The desire for renewal is hardly surprising in an age when individual fulfilment has become the most important thing in life. Naturally, we want more. That can be a good thing – we should want more of the things of God! The danger is that we put ourselves at the centre, demanding ever-greater proofs of our faith. We can become spiritual ‘consumers’, in much the same way as we are consumers in the world of daily work and commerce.
Take baptism, for instance. Baptism is God’s binding commitment to us as his children. It creates what it says: new birth through water and the Spirit. This is not just an experience, but most importantly, it is a permanent relationship created by our Heavenly Father. The Catechism says that baptism ‘effects forgiveness of sins, delivers from death and the devil, and grants eternal salvation to all who believe, as the Word and promise of God declare’.
The danger is that we put ourselves at the CENTRE, demanding ever-greater proofs of our FAITH.

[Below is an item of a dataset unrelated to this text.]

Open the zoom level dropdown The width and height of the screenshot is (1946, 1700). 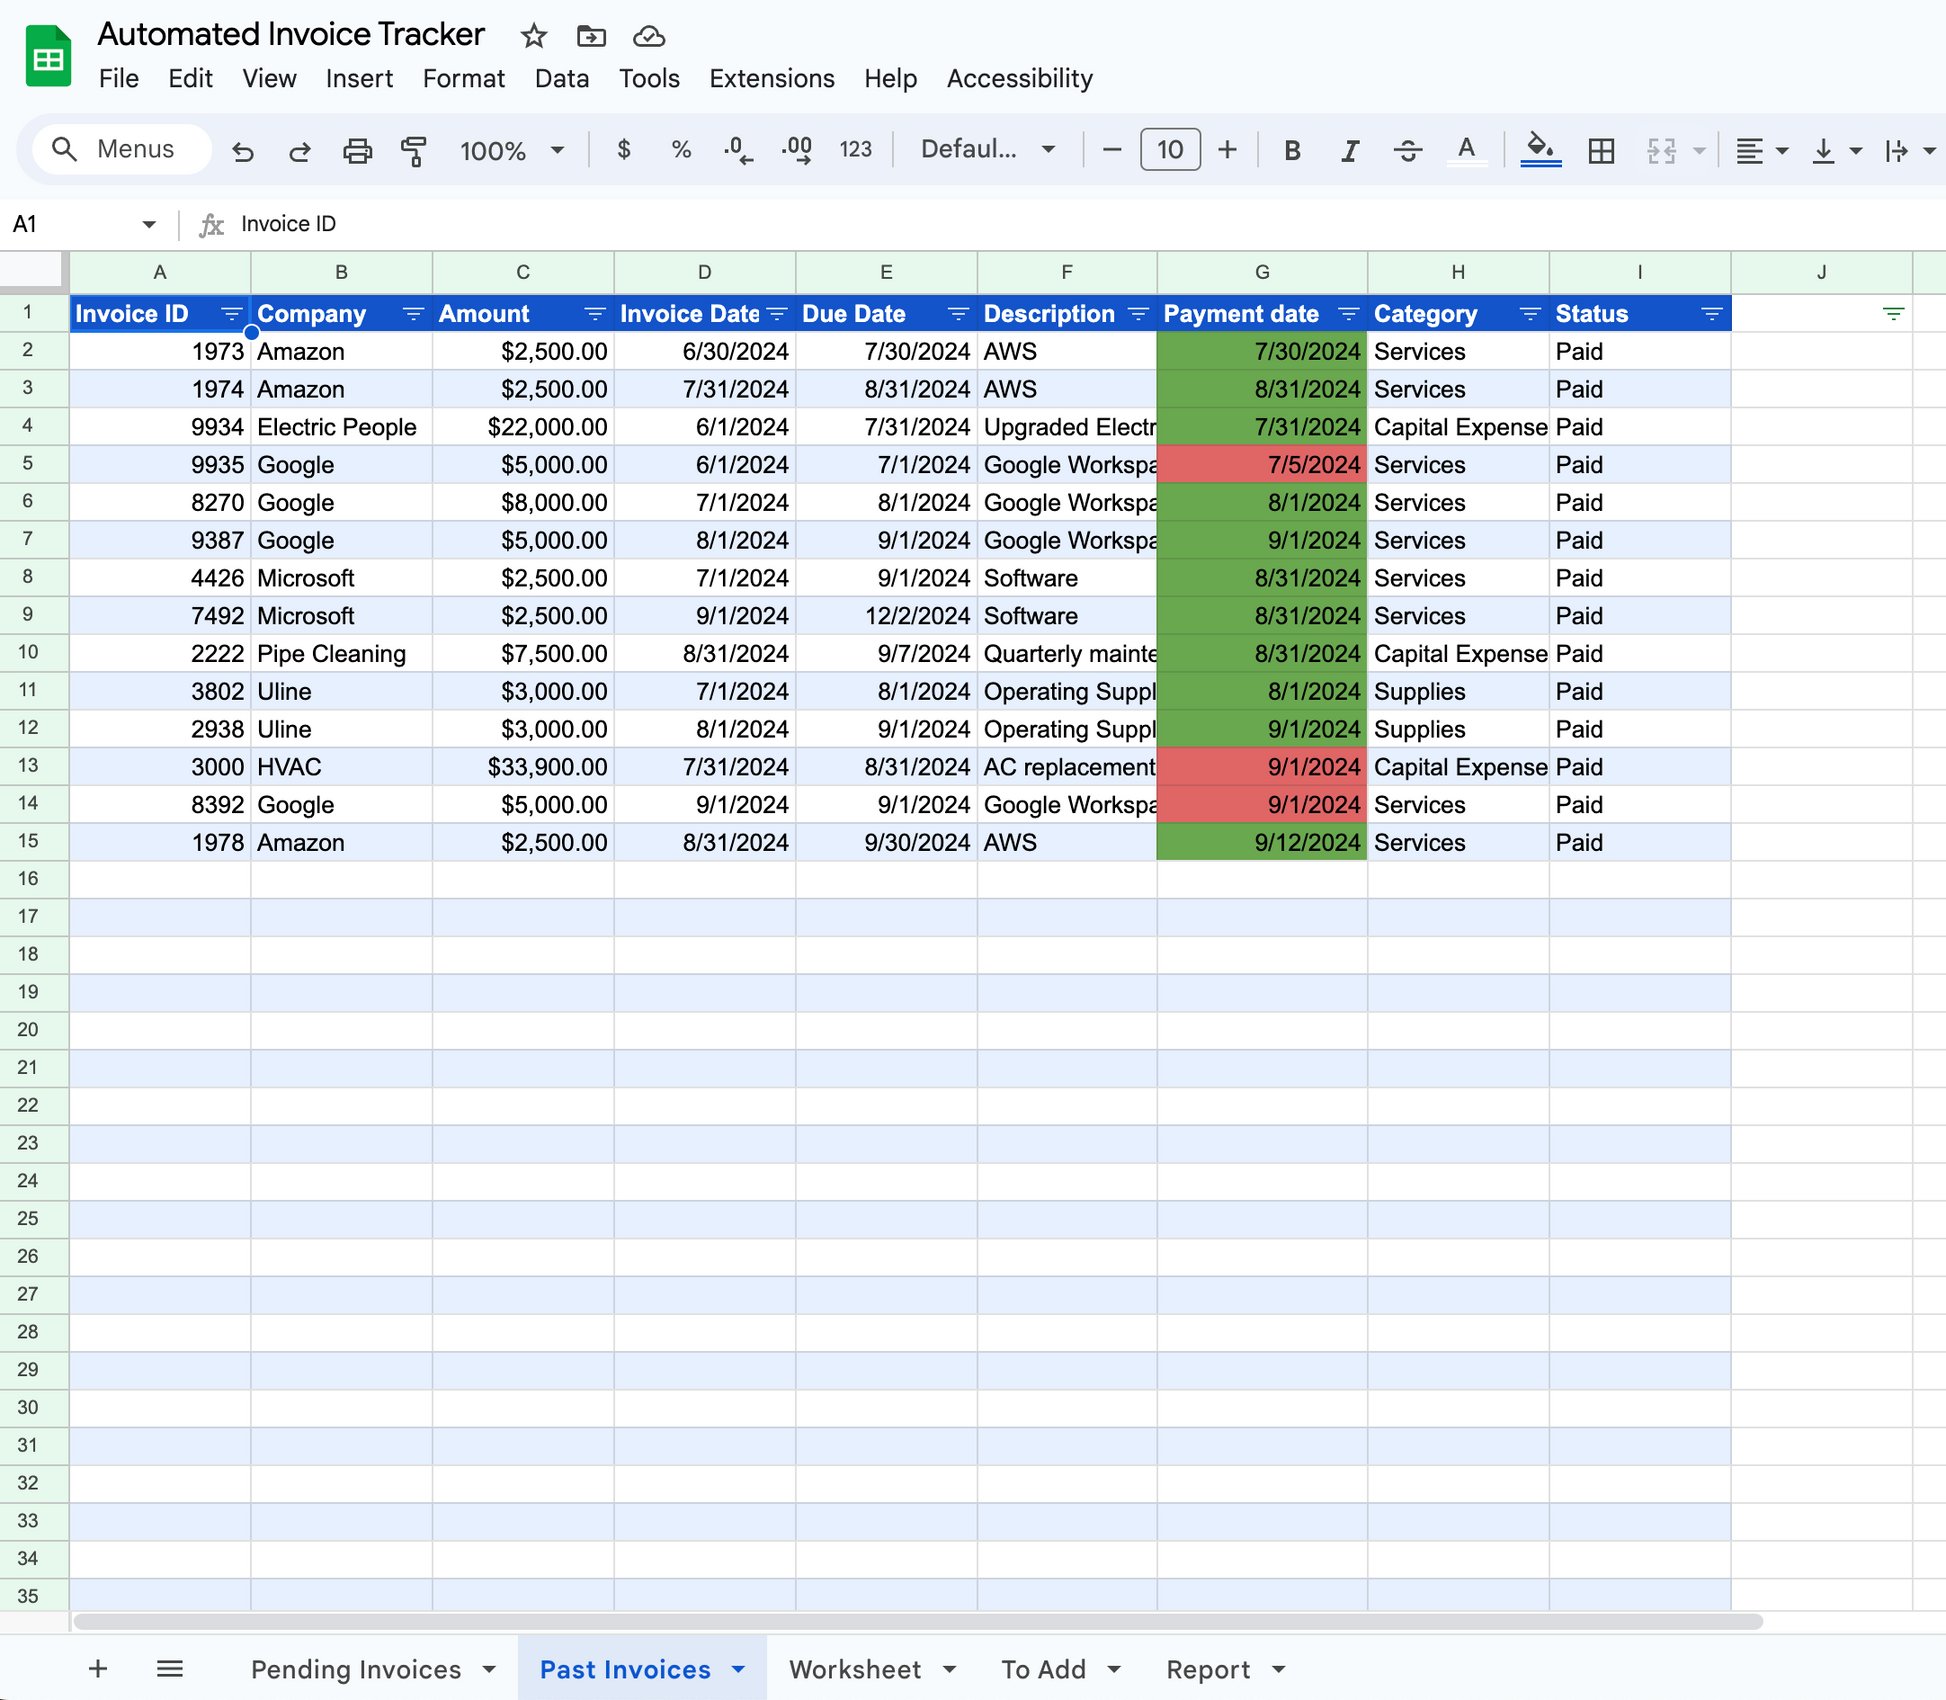(x=512, y=151)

If, in seeking renewal, we were to start saying, ‘That’s just not good enough; there must be more’, we would undermine trust in God’s work and God’s faithfulness. If we were to say that baptism isn’t complete without a second ‘filling’ of the Holy Spirit, and the gifts to prove it, we would be telling God that he didn’t do the job properly. He had better do it again, but on our terms.
When Lutherans look for renewal, we return to our original baptism, where God bound himself to us with a promise. That promise is the basis of our new life today and our hope for the future. Luther’s Small Catechism explains all this.
One of my concerns as a church leader is that is we are forgetting our basics. Luther wrote the Catechism at a time of great stress and danger for the church, when people had forgotten their faith. They needed a reformation, a time of renewal and returning to the true faith.
So when people ask me about renewal, I say that renewal can be a good thing. The Reformation 500 years ago proves that. A number of our current church leaders experienced revival in their own faith as part of renewal movements.
However, if a renewal movement begins to go further than the Bible, leading Christians to trust their own understanding and experience more than God’s promise and God’s working and if it makes us spiritual consumers rather than believers, then it goes too far. That would be idolatry, making a new god to place our hope and
trust in, and forgetting the true God who sent his Son to die for us.
I pray that God does renew our church in the way that the writer to the Hebrews describes: ‘We must keep our eyes on Jesus, who leads us and makes our faith complete. He endured the shame of being nailed to a cross, because he knew that later on he would be glad he did. Now he is seated at the right side of God’s throne! So keep your mind on Jesus, who put up with many insults from sinners. Then you won’t get discouraged and give up’ (Hebrews 12:1,2 CEV).